Il y a dans le succès des foires de Champagne quelque chose d’énigmatique, qui a depuis plus d’un siècle excité l’intérêt des historiens et des économistes. Ces lieux centraux du continent n’ont laissé que peu de traces dans l’espace : Provins est un beau bourg médiéval endormi depuis le XIVe siècle ; rien ne marque la place des foires à Lagny ou Bar-sur-Aube, et Troyes, capitale de la toile, du papier et du vêtement, a depuis longtemps abandonné toute fonction financière. Le comté de Champagne lui-même s’est fondu en 1284 dans le domaine royal. On a, avec de bonnes raisons, lié le succès des foires à la croissance des industries textiles, flamandes en particulier. De fait, les foires étaient à la fois un lieu d’approvisionnement en laines et matières tinctoriales et le lieu où les marchands italiens achetaient ou échangeaient les draps, pour les revendre sur les marchés méditerranéens. Les sources disent surtout la grande diversité de l’économie des foires, lieux de vente de toutes sortes de produits, textiles, métallurgie, épices, vins, mais aussi rassemblements à intervalles réguliers de milliers d’individus à haut niveau de vie, dont la consommation stimulait l’économie locale, en particulier l’hôtellerie et la production alimentaire. Nous devons imaginer les villes de foires comme des caravansérails, dont la prospérité dépendait du nombre et de la qualité des voyageurs, plutôt que comme de véritables capitales économiques.

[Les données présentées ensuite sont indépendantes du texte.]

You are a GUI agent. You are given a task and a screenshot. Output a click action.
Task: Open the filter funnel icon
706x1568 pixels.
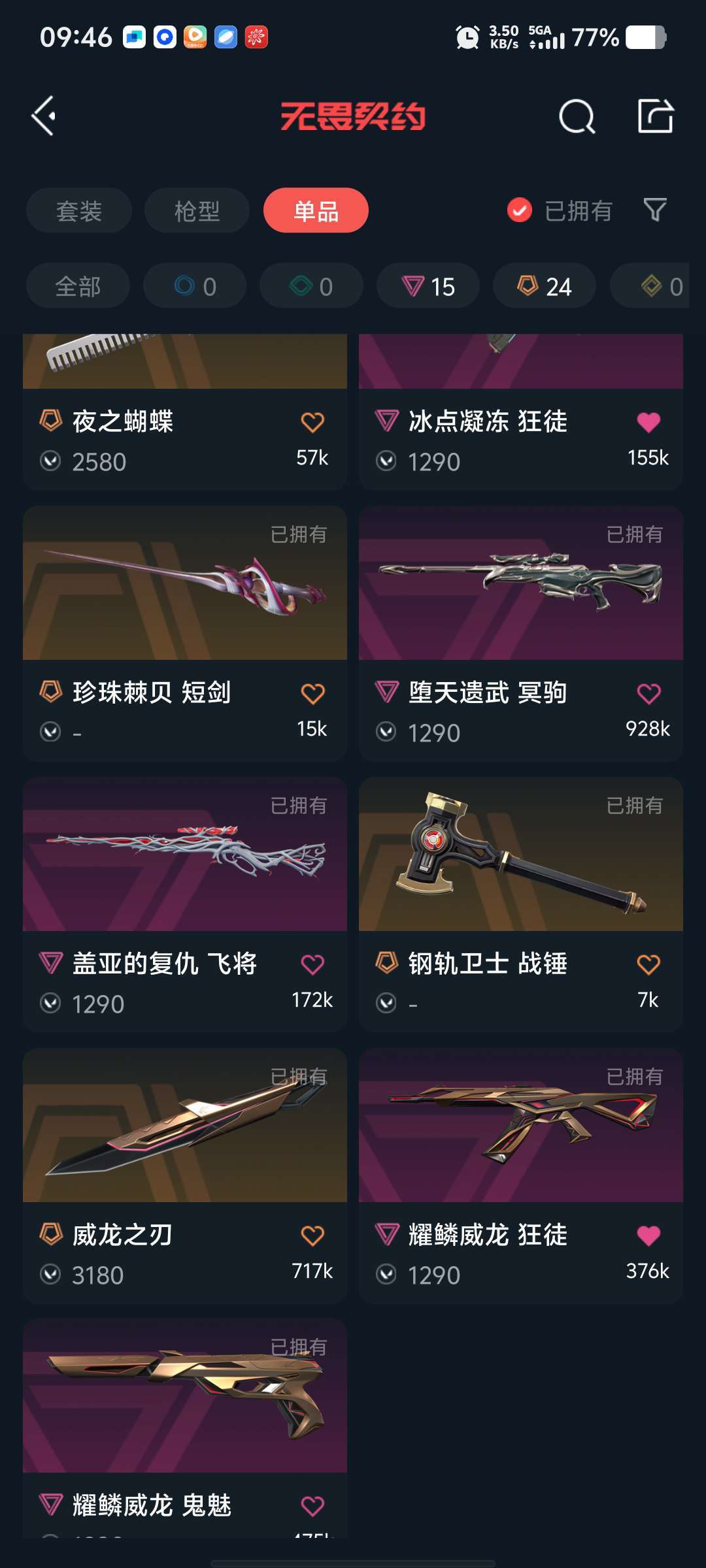(x=655, y=210)
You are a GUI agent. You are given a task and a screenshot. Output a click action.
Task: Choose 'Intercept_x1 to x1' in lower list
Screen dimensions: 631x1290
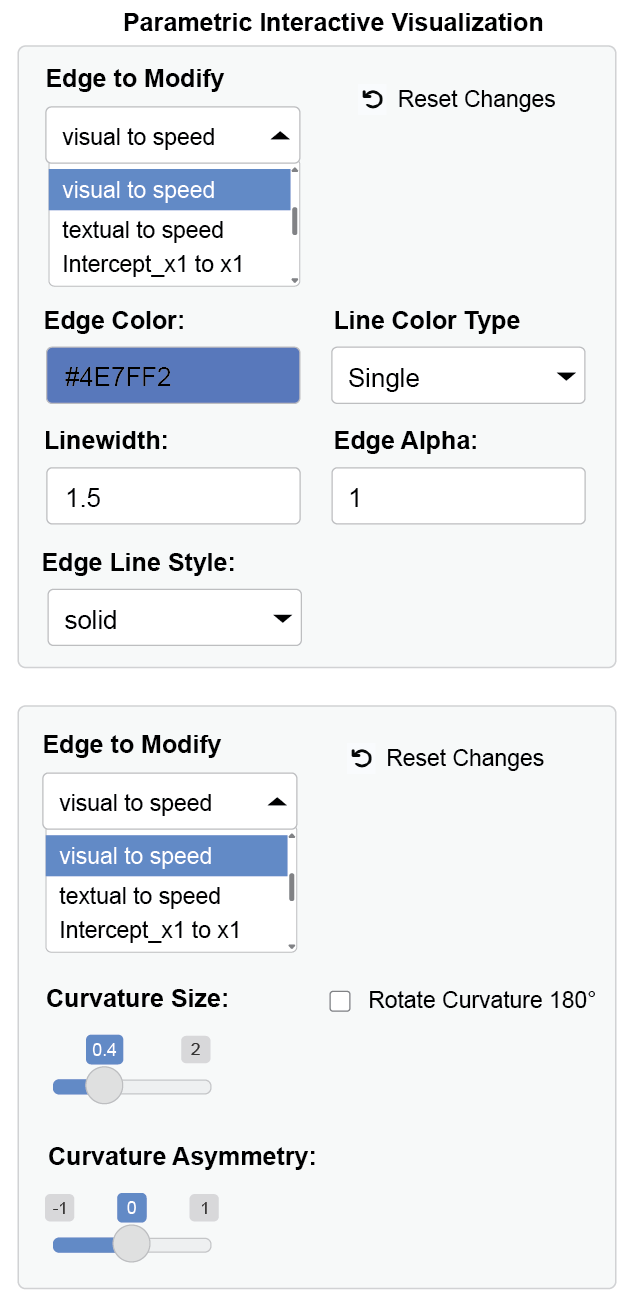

Ces descriptions laissent dans l’obscurité ce qui fit le succès économique des foires. L’économiste et Prix Nobel Douglass North a mis en théorie l’efficience du système, insistant en particulier sur la capacité des gardes des foires, un groupe de quelques individus, à faire appliquer dans toute l’Europe les contrats recopiés dans leurs registres, sans recourir à l’aide d’une administration d’État ou d’un tribunal. L’attention mise par les souverains capétiens à ne pas étendre la souveraineté royale sur les foires, se contentant de confirmer les règles édictées par les comtes de Champagne, illustre ce paradoxe : si le prestige des comtes et leurs alliances européennes expliquent en bonne partie la construction du réseau des sauf-conduits, c’est la capacité des marchands à faire appliquer entre eux une discipline des affaires qui fut la contribution majeure des foires à l’essor économique de la Chrétienté. Nous ignorons comment fut appliqué l’accord vénitien de 1202 et, d’une façon plus générale, nous savons peu de chose de l’implication des marchands vénitiens dans le commerce des foires. Il est peu probable, cependant, que le comte de Flandre ait pris le risque de faire défaut à une obligation passée en présence de témoins prestigieux. La seule existence de ce contrat montre que dès cette période la légitimité des foires de Champagne comme instance de régulation financière était suffisante pour servir de base à des accords relevant de la politique internationale, comme ceux qui accompagnaient la croisade.